We performed a comprehensive study of catalytic activities of subnanometer Au clusters supported on TiO2(110) surface (Au-n/TiO2, n = 1-4, 7, 16-20) by means of density functional theory (DFT) calculations and microkinetics analysis. The creditability of the chosen DFT/microkienetics methodologies was demonstrated by the very good agreement between predicted catalytic activities with experimental measurement (J. Am. Chem. Soc, 2004, 126, 5682-5483) for the Au1-4/TiO2 and Au7/TiO2 benchmark systems. For the first time, the size- and shape-dependent catalytic activities of the subnanometer Au clusters (Au-16-Au-20) on TiO2 supports were systematically investigated. We found that catalytic activities of the Au-n/TiO2 systems increase with the size n up to Au-18, for which the hollow-cage Au-18 isomer exhibits highest activity for the CO oxidation, with a reaction rate similar to 30 times higher than that of Au-7/TiO2 system. In stark contrast, the pyramidal isomer of Au-18 exhibits much lower activity comparable to the Au3-4/TiO2 systems. Moreover, we found that the hollow-cage Au-18 is robust upon the soft-landing with an impact velocity of 200 m/s to the TiO2 substrate, and also exhibits thermal stability upon CO and O-2 co-adsorption. The larger pyramidal Au-19 and Au-20 clusters (on the TiO2 support) display much lower reaction rates than the pyramidal Au-18. Results of rate of reactions for unsupported (gas-phase) and supported Au clusters can be correlated by a contour plot that illustrates the dependence of the reaction rates on the CO and O-2 adsorption energies.

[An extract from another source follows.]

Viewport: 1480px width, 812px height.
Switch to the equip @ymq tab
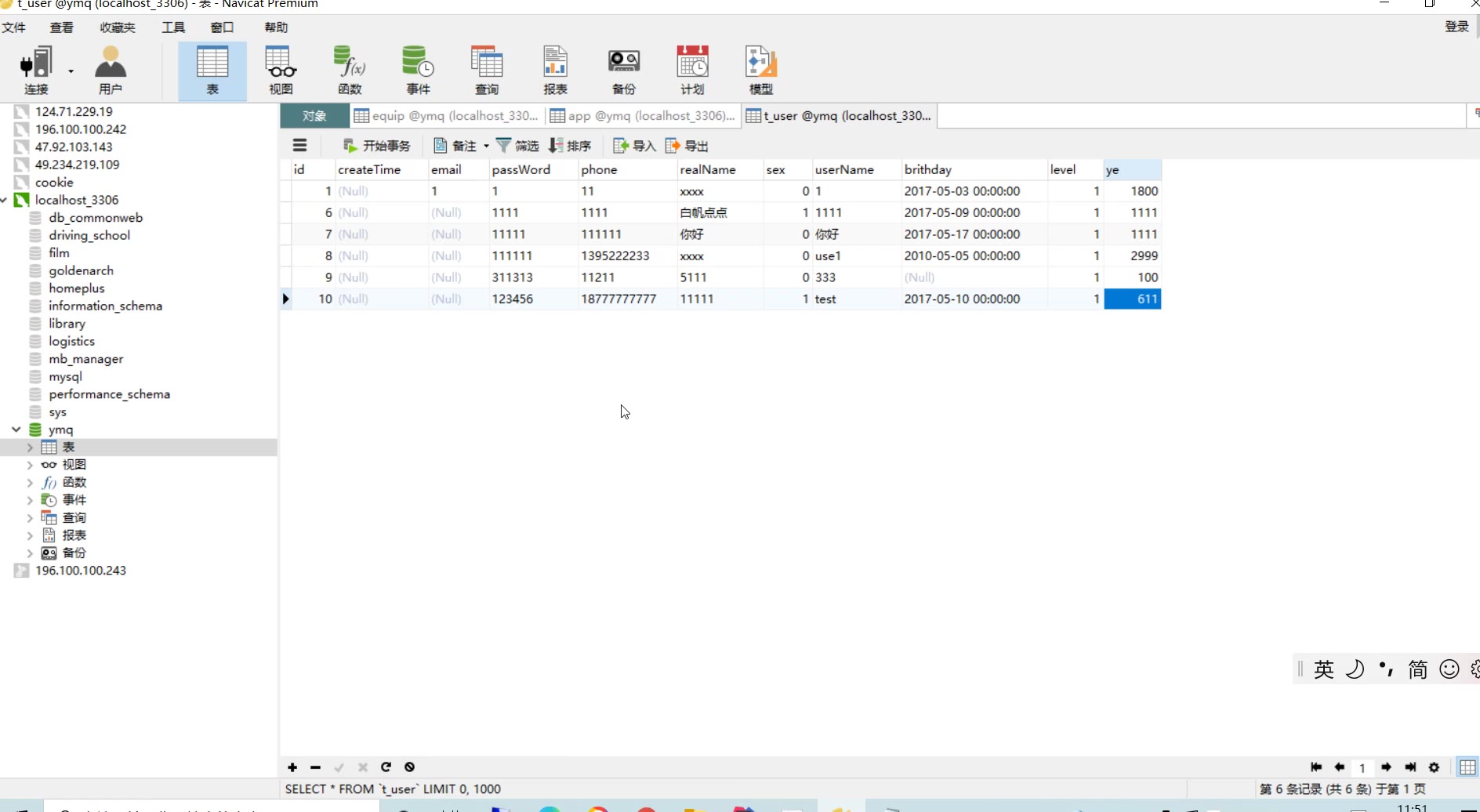(x=447, y=116)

With the TiO2 support, however, the catalytic activities can be greatly enhanced due to the weaker adsorption of CO on the TiO2 support than on the Au clusters, thereby not only the ratio of O-2/CO adsorption energy and the probability for the O-2 to occupy the Ti sites are increased but also the requirement for meeting the critical line becomes weaker. The obtained contour plot not only can provide guidance for the theoretical investigation of catalytic activity on other metal cluster/support systems, but also assist experimental design of optimal metal cluster/support systems to achieve higher catalytic efficiency.